*Yapılacak Görevler:*
A – Kaftancıoğlu'nun ifadesine ilişkin habere göre şu önermelerin doğru olup olmadığını belirtiniz: (i) Kaftancıoğlu "diktatör" sözünü CHP Gençlik Kolları'nın düzenlediği bir toplantıda kullanmıştır. (ii) Kaftancıoğlu ifadesini Ankara'daki bir adliyede vermiştir. (iii) Kaftancıoğlu, bu eleştiriyi yapmanın kendisi için yalnızca bir hak olduğunu söylemiştir. Her önerme için evet ya da hayır deyiniz ve kararı belirleyen sözleri haberden birebir alıntılayınız.
B – Kaftancıoğlu'nun ifadesine ilişkin haberi, metnin bittiği noktadan itibaren devam ettiriniz.

*Belge Metni:*
————————

Haberin Kürtçesi / İngilizcesi için tıklayın
Cumhuriyet Halk Partisi (CHP) İstanbul İl Başkanı Canan Kaftancıoğlu, AKP Genel Başkanı ve Cumhurbaşkanı Recep Tayyip Erdoğan’a yönelik “diktatör” ifadesi nedeniyle “cumhurbaşkanına hakaret” iddiasıyla açılan soruşturma kapsamında ifade verdi.
Kaftancıoğlu, 12 Ağustos 2022’de CHP Gençlik Kolları’nın düzenlediği toplantıda Erdoğan’ı kastederek “diktatör” demişti.
Medyascope'den Ali Ege Karadağ'ın haberine göre, Çağlayan’daki İstanbul Adliyesi’nde ifade veren Kaftancıoğlu, Erdoğan’ın genişleyen yetkilerinin, kullanılan “diktatör” kelimesinin bağlamla örtüştüğünü ve bu eleştiriyi yapmaktan bir siyasi olarak kendisinin sorumlu olduğunu söyledi.
“Bu eleştiriyi yapmak benim için zorunluluk“
Kaftancıoğlu, siyasi alanını genişletmeye çalışan bir siyasiyi kastederek bu kelimeyi kullanmasının sadece bir hak değil, kendi siyasi konumu gereği bir zorunluluk olduğunu söyledi:
“Ana Muhalefet Partisi’ne mensup bir siyasetçi olarak icra ettiğim görev yukarıda da izah ettiğim üzere kamusal bir görevdir. Yürütmeyi oluşturan siyasilerin, cumhuriyetin temel ilkelerine aykırı şekilde iktidar alanını genişletme gayretlerini eleştirmek benim için bir hak değil zorunluluktur.

————————

*Kayıtlı Satırlar:*
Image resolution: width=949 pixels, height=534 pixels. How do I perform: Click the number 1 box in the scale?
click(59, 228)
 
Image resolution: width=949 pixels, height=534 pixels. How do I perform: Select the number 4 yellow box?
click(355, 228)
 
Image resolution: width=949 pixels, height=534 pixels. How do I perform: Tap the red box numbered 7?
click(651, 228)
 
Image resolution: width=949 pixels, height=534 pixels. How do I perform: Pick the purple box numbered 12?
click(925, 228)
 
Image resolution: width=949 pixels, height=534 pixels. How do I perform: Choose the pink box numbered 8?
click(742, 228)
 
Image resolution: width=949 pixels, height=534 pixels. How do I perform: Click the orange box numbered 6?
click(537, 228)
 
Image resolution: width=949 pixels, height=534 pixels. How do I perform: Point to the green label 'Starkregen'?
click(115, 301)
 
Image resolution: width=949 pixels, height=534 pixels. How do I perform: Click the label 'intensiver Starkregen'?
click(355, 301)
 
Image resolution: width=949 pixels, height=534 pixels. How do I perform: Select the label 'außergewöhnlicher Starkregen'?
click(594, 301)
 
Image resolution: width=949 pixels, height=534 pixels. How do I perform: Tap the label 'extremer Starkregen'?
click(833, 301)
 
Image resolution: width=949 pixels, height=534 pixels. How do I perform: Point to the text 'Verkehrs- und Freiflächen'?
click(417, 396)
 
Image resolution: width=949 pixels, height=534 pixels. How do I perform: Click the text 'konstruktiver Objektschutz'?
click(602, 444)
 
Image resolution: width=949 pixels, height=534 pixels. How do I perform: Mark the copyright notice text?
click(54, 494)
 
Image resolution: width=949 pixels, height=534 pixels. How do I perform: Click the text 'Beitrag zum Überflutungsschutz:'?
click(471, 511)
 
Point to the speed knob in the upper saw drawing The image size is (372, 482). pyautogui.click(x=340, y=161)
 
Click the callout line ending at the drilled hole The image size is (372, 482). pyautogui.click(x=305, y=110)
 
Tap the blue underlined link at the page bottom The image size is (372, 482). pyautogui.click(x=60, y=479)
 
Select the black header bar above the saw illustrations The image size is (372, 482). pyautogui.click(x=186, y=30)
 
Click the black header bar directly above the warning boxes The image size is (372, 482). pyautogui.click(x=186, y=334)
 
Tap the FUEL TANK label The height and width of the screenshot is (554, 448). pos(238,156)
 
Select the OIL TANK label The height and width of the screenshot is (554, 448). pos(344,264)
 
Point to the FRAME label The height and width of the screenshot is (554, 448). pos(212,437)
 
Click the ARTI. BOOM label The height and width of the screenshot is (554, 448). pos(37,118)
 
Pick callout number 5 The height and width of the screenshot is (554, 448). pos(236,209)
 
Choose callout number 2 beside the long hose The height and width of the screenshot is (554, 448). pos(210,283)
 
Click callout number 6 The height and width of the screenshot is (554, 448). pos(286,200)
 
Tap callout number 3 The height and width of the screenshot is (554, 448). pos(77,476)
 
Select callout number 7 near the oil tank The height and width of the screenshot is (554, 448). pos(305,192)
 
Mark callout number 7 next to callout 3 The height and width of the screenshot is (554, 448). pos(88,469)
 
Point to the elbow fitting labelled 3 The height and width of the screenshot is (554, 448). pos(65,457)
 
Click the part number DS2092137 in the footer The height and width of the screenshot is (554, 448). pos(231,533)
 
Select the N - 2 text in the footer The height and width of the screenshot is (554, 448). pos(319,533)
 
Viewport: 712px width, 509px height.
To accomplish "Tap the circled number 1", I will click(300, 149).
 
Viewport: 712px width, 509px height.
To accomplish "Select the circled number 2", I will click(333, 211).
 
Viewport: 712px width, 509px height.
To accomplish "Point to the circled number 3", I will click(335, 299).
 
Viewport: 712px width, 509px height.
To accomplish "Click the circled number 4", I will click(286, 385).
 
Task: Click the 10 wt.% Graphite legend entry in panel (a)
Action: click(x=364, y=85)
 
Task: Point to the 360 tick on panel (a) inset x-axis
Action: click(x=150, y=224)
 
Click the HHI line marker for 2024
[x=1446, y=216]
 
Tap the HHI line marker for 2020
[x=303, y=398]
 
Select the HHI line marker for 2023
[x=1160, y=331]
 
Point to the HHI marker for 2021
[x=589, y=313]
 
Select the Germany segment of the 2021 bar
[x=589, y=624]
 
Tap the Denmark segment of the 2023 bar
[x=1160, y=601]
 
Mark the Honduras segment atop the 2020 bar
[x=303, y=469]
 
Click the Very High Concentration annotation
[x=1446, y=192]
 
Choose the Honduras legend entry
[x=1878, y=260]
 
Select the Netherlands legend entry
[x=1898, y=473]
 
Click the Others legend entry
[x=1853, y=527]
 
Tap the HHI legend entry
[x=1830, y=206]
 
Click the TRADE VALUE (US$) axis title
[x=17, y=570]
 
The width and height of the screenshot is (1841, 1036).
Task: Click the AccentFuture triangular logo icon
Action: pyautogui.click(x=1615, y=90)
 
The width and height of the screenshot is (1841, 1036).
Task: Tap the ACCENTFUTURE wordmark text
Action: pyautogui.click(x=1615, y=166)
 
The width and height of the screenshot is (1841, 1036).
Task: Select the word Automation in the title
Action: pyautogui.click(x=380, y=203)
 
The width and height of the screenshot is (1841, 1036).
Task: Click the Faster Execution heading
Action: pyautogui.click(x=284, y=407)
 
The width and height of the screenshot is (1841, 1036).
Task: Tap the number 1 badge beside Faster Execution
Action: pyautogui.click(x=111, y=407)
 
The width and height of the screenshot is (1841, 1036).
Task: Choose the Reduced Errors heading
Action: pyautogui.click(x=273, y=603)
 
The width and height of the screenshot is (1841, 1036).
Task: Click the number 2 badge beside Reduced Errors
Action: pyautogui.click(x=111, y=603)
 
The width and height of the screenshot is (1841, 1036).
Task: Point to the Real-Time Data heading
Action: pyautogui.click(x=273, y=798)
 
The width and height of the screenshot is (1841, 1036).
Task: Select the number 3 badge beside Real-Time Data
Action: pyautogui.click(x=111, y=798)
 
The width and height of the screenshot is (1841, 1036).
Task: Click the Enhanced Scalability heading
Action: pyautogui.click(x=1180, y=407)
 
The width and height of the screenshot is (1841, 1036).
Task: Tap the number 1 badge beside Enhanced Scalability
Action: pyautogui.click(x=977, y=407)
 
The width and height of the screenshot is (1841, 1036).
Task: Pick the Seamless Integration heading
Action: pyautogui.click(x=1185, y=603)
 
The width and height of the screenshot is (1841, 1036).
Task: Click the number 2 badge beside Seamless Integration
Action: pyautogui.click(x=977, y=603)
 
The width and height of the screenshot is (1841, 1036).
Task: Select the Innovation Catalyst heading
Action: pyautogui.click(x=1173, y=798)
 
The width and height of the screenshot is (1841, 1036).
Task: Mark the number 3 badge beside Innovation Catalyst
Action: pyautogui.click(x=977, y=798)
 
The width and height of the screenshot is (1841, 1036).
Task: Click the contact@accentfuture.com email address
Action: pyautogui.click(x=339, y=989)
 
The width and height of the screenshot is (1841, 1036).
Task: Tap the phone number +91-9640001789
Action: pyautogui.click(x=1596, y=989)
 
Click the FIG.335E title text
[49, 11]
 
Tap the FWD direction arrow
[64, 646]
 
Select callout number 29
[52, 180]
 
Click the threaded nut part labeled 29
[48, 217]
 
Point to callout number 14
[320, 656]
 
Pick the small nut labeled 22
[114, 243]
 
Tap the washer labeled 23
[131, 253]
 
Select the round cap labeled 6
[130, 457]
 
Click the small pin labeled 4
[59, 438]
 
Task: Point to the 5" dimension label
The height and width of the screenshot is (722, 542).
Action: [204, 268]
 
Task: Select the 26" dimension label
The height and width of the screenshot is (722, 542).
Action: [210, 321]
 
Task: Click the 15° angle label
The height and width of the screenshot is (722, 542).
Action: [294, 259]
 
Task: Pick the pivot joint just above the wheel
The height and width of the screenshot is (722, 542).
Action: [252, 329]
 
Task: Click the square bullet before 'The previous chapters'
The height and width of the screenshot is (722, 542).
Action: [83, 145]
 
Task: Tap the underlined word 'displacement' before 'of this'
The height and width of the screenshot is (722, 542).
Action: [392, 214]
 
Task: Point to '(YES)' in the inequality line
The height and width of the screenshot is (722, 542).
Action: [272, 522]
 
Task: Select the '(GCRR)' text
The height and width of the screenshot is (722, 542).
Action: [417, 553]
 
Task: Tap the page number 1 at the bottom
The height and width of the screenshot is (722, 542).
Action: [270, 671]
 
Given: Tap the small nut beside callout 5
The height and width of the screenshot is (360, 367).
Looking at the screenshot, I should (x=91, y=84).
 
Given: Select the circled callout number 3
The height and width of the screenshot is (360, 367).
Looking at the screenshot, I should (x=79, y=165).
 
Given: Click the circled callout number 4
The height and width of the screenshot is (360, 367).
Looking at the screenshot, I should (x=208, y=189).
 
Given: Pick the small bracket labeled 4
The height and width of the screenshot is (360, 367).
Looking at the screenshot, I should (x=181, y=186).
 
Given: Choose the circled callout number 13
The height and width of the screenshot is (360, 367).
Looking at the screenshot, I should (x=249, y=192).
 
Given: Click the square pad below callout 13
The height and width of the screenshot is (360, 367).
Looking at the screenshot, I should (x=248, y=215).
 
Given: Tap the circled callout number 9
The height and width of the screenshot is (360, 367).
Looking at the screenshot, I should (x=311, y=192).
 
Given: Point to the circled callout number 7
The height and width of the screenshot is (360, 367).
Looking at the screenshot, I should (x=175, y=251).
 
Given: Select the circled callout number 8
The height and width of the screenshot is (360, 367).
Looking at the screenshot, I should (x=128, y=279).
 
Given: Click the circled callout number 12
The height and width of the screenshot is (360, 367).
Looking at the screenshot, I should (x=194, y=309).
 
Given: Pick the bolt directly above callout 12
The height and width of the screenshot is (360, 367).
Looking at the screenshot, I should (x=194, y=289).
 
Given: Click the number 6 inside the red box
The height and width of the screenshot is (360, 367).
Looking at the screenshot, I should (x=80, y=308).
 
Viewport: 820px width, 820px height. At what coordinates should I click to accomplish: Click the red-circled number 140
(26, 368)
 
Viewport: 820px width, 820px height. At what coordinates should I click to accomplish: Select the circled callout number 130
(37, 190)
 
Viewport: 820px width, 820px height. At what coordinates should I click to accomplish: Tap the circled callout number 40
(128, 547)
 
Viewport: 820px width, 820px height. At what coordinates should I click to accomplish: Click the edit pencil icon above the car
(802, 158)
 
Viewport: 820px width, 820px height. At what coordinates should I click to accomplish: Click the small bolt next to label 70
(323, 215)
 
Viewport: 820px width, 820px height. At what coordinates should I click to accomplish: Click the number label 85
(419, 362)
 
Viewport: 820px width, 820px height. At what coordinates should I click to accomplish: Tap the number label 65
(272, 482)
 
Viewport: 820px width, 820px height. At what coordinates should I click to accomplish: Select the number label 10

————————

*Görev Yanıtları:*
A –
(i) Evet: "12 Ağustos 2022’de CHP Gençlik Kolları’nın düzenlediği toplantıda Erdoğan’ı kastederek “diktatör” demişti."
(ii) Hayır: "Çağlayan’daki İstanbul Adliyesi’nde ifade veren Kaftancıoğlu"
(iii) Hayır: "benim için bir hak değil zorunluluktur"

B –
TDK’den örnek verdi
Kaftancıoğlu 2017 referandumu ile cumhurbaşkanına verilen yetkilerin diktatör kelimesinin TDK’daki anlamıyla örtüştüğünün altını çizdi:
“Türk Dil Kurumu tarafından hazırlanan Güncel Türkçe Sözlük’te ‘diktatör’ kelimesi ‘Bütün siyasi yetkileri kendinde toplamış bulunan kimse’ olarak tarif edilmiştir. Görüldüğü üzere siyasi terminolojiye ait bir kelime olan ‘diktatör’ ifadesinin siyasi tartışma içinde eleştirel mahiyette kullanılması gayet tabiidir. Ülkemizde özellikle 2017 Anayasa değişikliği ile yürürlüğe giren ‘Cumhurbaşkanlığı Hükümet Sistemi’nin yasama, yürütme ve yargı erklerini tek bir kişi veya parti uhdesinde toplamış olması sonucunda artık kuvvetler ayrılığından ve bunun tabii bir sonucu olarak demokratik bir cumhuriyetten bahsedilemeyeceği kesin olgularla ortaya çıkmıştır.”
“Bu soruşturma kullandığım tanımlamanın gerçeklerle örtüştüğünün kanıtıdır”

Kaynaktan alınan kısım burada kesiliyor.